Can Matteo Salvini and Giorgia Meloni join hands to form the first fully National Populist government in Western Europe?

Italy’s interior minister Matteo Salvini has called on the country’s prime minister to recognize that the government’s ruling coalition had collapsed, demanding a vote of no confidence and snap elections.

Giorgia Meloni, the leader of the National Populist Brothers of Italy party, has said that new elections could bring about a government set on making the “politically incorrect reforms that Italy needs”. She also believes sovereignist alliance between her party and Salvini’s League “can last five years”, Secolo d’Italia reports.

Following Salvini’s League party blocking an expensive high-speed rail project, the coalition has been effectively rendered over, reported Italian newspaper Il Giornale.

In recent months, cooperation between unlikely coalition partners – the National Populist League and the leftist populist Five Star Movement (MS5) – has all but disappeared, with differences in their policies and political philosophies becoming increasingly obvious.

Popular support for the League has surged over the past year, with the newest polls put the party at 39 percent, while support for M5S has been halved to just 15 percent.

Salvini has mentioned that his party would run for elections alone, and if it fell short of the 40 percent majority needed to govern that it would “choose a travel companion”. The League’s most likely coalition partner is seen by the Brothers of Italy.

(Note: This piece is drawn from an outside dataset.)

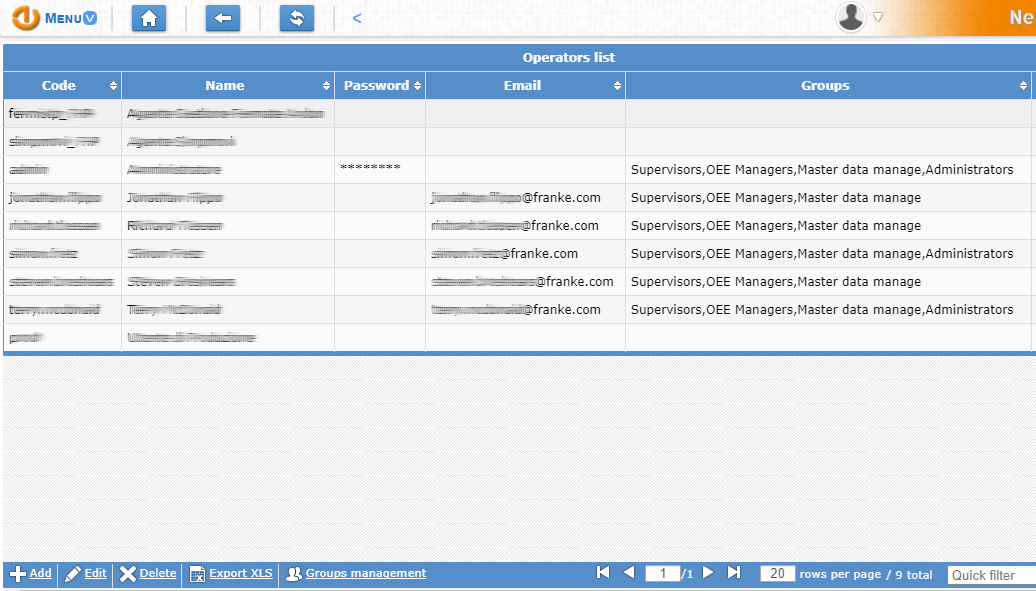Toggle sorting on the Name column
Screen dimensions: 1036x591
pos(326,85)
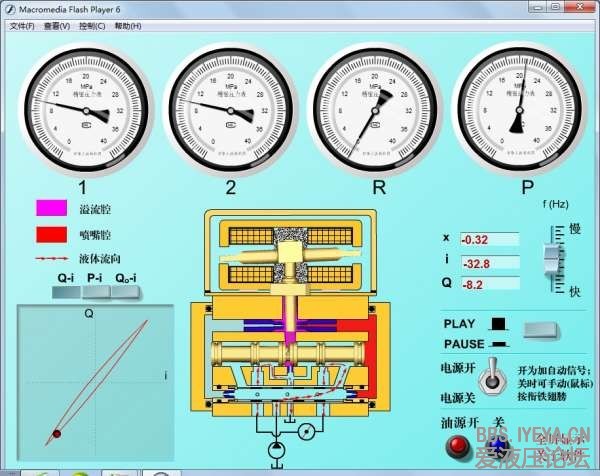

When asked during an interview with Century Italy whether she thinks her party can form a ruling coalition with Matteo Salvini’s League, Giorgia Meloni replied:

“I hope so. The analysis made from votes at the European level as well as the latest polls say the League and Brothers of Italy together would have a large majority in both chambers today. We have our different feelings, but on the big issues, from the economy to immigration to the family, we have common values. And in Europe we were the only two Italian parties to vote against the Von der Leyen, Merkel and Macron wanted by the head of the EU Commission. Anything can happen and we are ready for any eventuality. But an alliance between us and the League is natural and would allow us to build a cohesive government, able to last five years and to give the answers that Italians await.”